Published On: Sun, Feb 15th, 2015

Reports: Islamic State’s days are numbered – warmongering US/UK governments still use it as bogeyman

Various reports collectively suggesting the imminent overall defeat of Islamic State (otherwise known as ISIS) and other “Takfiri” mercenaries by Syrian, Iraqi and Kurdish forces, are appearing out of the Middle East at the same time as President Obama has announced a plan to escalate US military engagement against ISIS in any theatre of war in which they operate – potentially, therefore, to realise a long held geopolitical ambition of the US Government to deploy ground troops to Syria. The apparent contradiction should not be confusing to those understanding the genesis of ISIS out of the NATO invasion-by-proxy of Libya – a conspiracy fact that, despite the monopoly of corporate-media, is being helped into the pages of history books by the likes of US Senator Rand Paul who recently made comments linking ISIS with the Obama/Clinton regime’s “kinetic action” which culminated in the overthrow of Gaddafi. The White House’s new warmongering is completely understandable in the context of a scenario where ISIS is merely a huge, but nevertheless deadly, psychological operation with an objective to deliver a pretext for heavy US intervention in the Iraqi/Syrian war zone, but which is fast running out of lifetime to do it in. If it seems unlikely, then comparisons can be drawn with Ukraine to witness a pattern of pawn-sacrifice to create a situation on the great chess board from which the US and its coalition partners can clean up. In the Ukrainian example, the panicked dash by the German Chancellor and French President to Moscow came as the US was threatening to send heavy armaments to the Ukrainian regime’s failing forces – not only to save them from a crushing defeat, but also to employ in a wicked strategy targeted against civilians to force Vladimir Putin into doing that thing he’s only been accused of doing thus far – invading Ukraine. This would have given the US/UK and NATO a rationale for demanding further economic penalisation and, international isolation of, or even going to war with a Russia that is nevertheless building new economic networks and extending the BRICS alternative to US/UK global hegemony. As in Ukraine, so in Syria and Iraq, where ISIS, against all normal expectations, are still going out of their way to provoke the US into intervening against them – on the face of it, at least – and in reality to bring the US into play against the real enemy – President Assad’s Syria.
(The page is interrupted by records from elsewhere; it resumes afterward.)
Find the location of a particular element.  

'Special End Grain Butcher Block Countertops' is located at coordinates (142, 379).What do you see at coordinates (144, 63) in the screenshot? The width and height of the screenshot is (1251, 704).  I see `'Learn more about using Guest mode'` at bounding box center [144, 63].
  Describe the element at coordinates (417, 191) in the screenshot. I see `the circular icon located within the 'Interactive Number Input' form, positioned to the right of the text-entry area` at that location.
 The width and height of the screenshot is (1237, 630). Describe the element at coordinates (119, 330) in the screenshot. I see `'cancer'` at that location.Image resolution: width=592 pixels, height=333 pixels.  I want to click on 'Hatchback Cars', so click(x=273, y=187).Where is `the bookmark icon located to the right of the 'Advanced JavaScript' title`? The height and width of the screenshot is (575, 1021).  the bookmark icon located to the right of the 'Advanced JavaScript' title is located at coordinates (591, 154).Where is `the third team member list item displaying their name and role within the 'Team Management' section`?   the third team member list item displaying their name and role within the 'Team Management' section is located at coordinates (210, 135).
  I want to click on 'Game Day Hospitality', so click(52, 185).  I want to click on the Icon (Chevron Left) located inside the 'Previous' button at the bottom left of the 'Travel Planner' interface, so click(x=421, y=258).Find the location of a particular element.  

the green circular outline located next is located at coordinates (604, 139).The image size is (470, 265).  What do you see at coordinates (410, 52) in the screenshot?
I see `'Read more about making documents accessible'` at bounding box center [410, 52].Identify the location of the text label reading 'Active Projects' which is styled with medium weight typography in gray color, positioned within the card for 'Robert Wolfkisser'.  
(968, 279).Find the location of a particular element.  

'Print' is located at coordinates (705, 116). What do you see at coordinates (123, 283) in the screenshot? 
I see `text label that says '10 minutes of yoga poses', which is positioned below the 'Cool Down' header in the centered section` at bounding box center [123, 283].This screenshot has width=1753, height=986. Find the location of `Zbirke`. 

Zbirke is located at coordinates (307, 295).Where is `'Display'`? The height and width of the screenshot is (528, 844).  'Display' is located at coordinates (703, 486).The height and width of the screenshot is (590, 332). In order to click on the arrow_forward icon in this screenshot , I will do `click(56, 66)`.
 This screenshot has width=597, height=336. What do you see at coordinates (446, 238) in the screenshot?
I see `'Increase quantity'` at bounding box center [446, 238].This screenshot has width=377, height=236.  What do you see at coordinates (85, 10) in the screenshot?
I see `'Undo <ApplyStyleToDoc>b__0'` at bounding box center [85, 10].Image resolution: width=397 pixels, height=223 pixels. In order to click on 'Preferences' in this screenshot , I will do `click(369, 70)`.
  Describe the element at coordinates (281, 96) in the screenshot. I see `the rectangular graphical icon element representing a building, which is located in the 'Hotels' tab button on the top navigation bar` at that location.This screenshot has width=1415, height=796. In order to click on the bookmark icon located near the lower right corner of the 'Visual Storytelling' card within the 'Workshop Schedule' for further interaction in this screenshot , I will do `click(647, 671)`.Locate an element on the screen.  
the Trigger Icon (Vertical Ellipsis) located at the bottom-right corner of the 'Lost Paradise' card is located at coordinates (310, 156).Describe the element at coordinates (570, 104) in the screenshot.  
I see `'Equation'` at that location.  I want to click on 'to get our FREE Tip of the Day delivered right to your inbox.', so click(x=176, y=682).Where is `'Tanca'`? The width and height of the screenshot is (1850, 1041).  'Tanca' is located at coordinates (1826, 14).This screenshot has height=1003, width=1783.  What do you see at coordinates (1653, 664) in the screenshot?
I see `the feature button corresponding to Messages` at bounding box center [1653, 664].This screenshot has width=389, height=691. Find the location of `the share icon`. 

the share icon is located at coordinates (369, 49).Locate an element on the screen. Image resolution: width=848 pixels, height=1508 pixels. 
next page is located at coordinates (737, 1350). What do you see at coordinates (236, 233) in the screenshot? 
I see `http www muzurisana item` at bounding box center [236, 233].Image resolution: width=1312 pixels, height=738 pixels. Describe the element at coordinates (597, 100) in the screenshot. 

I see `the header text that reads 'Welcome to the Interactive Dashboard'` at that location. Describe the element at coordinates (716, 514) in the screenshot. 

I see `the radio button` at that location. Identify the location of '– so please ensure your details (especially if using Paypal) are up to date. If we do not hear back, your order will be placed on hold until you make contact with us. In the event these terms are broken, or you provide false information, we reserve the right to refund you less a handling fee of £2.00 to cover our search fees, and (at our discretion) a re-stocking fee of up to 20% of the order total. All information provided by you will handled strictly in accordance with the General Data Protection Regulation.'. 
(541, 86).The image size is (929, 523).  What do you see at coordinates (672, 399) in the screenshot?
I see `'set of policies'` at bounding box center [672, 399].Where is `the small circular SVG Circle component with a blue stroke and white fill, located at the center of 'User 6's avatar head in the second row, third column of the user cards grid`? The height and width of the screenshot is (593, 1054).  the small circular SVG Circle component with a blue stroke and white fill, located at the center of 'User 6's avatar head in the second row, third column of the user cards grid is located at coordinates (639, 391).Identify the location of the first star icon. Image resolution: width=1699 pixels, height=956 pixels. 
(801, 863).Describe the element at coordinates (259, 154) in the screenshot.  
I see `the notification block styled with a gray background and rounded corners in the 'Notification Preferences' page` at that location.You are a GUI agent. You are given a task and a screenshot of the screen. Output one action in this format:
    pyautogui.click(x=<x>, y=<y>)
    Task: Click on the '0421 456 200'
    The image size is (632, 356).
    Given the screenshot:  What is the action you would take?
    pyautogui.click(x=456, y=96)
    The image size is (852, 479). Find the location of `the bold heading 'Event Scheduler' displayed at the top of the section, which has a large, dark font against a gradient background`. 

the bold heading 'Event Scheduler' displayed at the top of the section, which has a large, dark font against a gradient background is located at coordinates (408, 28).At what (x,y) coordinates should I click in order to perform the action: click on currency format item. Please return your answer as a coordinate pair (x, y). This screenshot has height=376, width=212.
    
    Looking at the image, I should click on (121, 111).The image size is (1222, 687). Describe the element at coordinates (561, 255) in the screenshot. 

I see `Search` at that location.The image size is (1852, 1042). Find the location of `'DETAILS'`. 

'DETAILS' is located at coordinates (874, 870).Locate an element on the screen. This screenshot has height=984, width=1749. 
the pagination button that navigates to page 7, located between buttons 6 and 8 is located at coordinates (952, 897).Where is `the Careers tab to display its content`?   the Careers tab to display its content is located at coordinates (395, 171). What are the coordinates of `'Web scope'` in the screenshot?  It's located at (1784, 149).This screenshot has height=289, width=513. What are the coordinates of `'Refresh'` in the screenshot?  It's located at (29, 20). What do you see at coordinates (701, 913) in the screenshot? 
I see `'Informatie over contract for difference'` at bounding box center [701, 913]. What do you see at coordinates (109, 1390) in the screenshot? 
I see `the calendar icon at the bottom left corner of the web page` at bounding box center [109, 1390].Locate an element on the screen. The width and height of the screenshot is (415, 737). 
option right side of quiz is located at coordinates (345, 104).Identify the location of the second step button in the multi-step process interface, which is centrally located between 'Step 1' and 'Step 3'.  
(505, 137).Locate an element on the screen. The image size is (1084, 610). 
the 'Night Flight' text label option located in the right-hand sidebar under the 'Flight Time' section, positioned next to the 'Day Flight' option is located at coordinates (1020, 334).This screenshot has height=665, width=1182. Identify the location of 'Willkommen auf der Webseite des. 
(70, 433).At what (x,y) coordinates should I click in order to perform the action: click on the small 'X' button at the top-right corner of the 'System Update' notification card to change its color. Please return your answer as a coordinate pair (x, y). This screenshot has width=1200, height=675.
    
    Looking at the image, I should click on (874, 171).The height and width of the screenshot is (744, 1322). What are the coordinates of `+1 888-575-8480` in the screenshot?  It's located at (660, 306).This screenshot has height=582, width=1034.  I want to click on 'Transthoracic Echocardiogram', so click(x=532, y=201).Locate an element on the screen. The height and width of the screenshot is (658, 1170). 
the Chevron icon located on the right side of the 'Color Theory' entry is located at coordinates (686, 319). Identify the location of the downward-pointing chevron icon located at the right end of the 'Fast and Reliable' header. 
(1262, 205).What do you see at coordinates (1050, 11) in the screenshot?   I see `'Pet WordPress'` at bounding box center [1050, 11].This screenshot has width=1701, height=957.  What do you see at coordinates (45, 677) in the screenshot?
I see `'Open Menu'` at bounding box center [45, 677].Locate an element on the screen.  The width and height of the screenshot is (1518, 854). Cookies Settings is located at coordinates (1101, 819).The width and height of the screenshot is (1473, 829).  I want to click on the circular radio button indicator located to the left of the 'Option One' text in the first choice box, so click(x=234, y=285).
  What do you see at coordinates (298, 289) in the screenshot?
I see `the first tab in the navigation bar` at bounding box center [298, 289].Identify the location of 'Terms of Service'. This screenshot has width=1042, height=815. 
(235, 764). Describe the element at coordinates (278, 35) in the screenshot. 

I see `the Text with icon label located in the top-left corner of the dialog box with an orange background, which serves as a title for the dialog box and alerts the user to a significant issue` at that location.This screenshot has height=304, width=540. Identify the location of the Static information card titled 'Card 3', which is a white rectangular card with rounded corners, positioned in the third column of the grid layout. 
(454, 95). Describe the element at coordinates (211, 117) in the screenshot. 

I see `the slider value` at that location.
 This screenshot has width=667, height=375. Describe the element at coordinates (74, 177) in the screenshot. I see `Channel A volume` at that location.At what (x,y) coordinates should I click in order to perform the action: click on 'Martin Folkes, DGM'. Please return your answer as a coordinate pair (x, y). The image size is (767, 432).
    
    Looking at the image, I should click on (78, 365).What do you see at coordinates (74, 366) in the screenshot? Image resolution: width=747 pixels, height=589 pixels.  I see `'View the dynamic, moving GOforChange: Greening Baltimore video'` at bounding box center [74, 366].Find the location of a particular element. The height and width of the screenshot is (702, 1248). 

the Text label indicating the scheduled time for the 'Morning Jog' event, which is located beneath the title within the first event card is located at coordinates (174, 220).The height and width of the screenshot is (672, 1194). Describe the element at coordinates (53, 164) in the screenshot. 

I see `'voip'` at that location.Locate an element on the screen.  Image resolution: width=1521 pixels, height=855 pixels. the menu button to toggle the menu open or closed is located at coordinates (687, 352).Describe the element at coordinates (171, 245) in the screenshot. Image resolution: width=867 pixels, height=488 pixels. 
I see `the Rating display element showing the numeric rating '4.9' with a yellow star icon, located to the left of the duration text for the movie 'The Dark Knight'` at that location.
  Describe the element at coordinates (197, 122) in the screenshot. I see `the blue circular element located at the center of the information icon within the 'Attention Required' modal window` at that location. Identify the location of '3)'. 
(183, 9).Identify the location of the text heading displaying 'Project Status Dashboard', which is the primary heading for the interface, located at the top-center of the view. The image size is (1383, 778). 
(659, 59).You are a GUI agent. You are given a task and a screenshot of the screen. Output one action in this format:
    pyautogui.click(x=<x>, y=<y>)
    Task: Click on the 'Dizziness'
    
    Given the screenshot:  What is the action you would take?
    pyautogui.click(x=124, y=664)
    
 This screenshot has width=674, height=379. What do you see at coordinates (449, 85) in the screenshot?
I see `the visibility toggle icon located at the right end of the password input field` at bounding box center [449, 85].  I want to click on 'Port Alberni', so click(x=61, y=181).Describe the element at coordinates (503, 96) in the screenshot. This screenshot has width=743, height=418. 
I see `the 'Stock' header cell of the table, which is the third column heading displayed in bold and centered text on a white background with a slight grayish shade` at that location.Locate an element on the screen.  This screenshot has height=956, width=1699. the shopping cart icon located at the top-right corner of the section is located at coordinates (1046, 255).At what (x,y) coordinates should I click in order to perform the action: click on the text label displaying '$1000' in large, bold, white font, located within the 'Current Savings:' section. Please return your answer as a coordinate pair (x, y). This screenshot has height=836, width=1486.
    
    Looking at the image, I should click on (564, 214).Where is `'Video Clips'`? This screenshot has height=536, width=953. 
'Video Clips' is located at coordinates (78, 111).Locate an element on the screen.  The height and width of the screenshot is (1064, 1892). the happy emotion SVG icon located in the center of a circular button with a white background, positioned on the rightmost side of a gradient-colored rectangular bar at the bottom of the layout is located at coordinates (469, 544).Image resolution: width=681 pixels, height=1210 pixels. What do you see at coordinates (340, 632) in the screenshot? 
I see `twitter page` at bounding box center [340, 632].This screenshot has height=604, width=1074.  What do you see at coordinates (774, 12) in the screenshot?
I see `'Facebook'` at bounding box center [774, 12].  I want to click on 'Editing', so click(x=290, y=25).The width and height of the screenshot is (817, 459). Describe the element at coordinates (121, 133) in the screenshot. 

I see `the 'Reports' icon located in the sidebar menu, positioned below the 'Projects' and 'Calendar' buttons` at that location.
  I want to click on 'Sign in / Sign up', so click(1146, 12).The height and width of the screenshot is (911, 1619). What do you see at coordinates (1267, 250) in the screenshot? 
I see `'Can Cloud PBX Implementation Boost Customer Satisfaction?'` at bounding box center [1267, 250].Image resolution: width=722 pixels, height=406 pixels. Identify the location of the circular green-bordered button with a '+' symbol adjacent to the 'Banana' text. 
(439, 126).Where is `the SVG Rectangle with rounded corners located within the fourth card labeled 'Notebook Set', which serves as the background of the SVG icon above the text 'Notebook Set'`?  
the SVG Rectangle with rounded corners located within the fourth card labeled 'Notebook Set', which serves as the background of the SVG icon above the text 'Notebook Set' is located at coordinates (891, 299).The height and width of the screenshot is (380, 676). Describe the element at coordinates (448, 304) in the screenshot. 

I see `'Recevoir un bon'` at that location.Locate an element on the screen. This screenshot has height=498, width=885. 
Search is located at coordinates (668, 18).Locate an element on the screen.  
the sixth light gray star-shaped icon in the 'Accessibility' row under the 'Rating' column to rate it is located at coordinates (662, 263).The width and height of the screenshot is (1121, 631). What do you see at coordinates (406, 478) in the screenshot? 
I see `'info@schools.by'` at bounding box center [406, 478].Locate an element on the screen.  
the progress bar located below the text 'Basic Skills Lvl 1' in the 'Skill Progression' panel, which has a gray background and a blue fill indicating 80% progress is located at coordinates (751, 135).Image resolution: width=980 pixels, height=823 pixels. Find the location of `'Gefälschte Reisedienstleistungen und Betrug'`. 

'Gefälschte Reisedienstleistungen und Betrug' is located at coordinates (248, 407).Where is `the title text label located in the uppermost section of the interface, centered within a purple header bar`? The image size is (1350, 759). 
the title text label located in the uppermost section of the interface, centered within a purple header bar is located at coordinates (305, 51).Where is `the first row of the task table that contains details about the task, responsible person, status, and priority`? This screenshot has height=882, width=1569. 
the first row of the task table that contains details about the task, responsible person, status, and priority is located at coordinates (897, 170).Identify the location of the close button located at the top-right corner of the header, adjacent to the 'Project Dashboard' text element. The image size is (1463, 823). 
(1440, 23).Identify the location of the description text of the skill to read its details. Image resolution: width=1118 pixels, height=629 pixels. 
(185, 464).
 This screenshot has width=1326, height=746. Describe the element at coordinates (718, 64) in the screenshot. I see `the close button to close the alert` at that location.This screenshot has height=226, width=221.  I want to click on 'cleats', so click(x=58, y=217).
The news coming from Syria is that ISIS, or a good element of it, have retreated to their stronghold of Raqqa, and the Syrian Arab Army is in the process of moving up to dislodge the terrorists from their positions. There are other successes for the Syrians: at Aleppo the terrorist mercenaries, predominantly going under the name of al-Qaeda affiliated al-Nusra (now seemingly happy to be working in concert with ISIS rather than in competition as has always been claimed by corporate-media), have been encircled and cut off from resupply from Turkey. There is news from the Golan Heights that “rebels” are looking to be saved by Israeli air strikes. This is perhaps not so unbelievable as it appears. There is history of wounded combatants of the mercenary forces ranged against the Syrian Government being treated in Israeli hospitals. Israel has also made bombing forays into Syria in what Syrian officials have interpreted as “direct aggression carried out to help the Syrian government’s opponents”.

In contrast to these under-reported developments, the plight of Kobane has been well documented in corporate-media, and is now apparently free of an ISIS threat. The turn of the tide in that fight was the joining of the Turkish PKK to it, although US air power is often mentioned in the same sentence when mainstream commentary talks of the relief of Kobane – for example:

The heavy bombing, not seen since the 2003 US invasion of Iraq, helped the Kurds hold and eventually recapture the northern border town last month.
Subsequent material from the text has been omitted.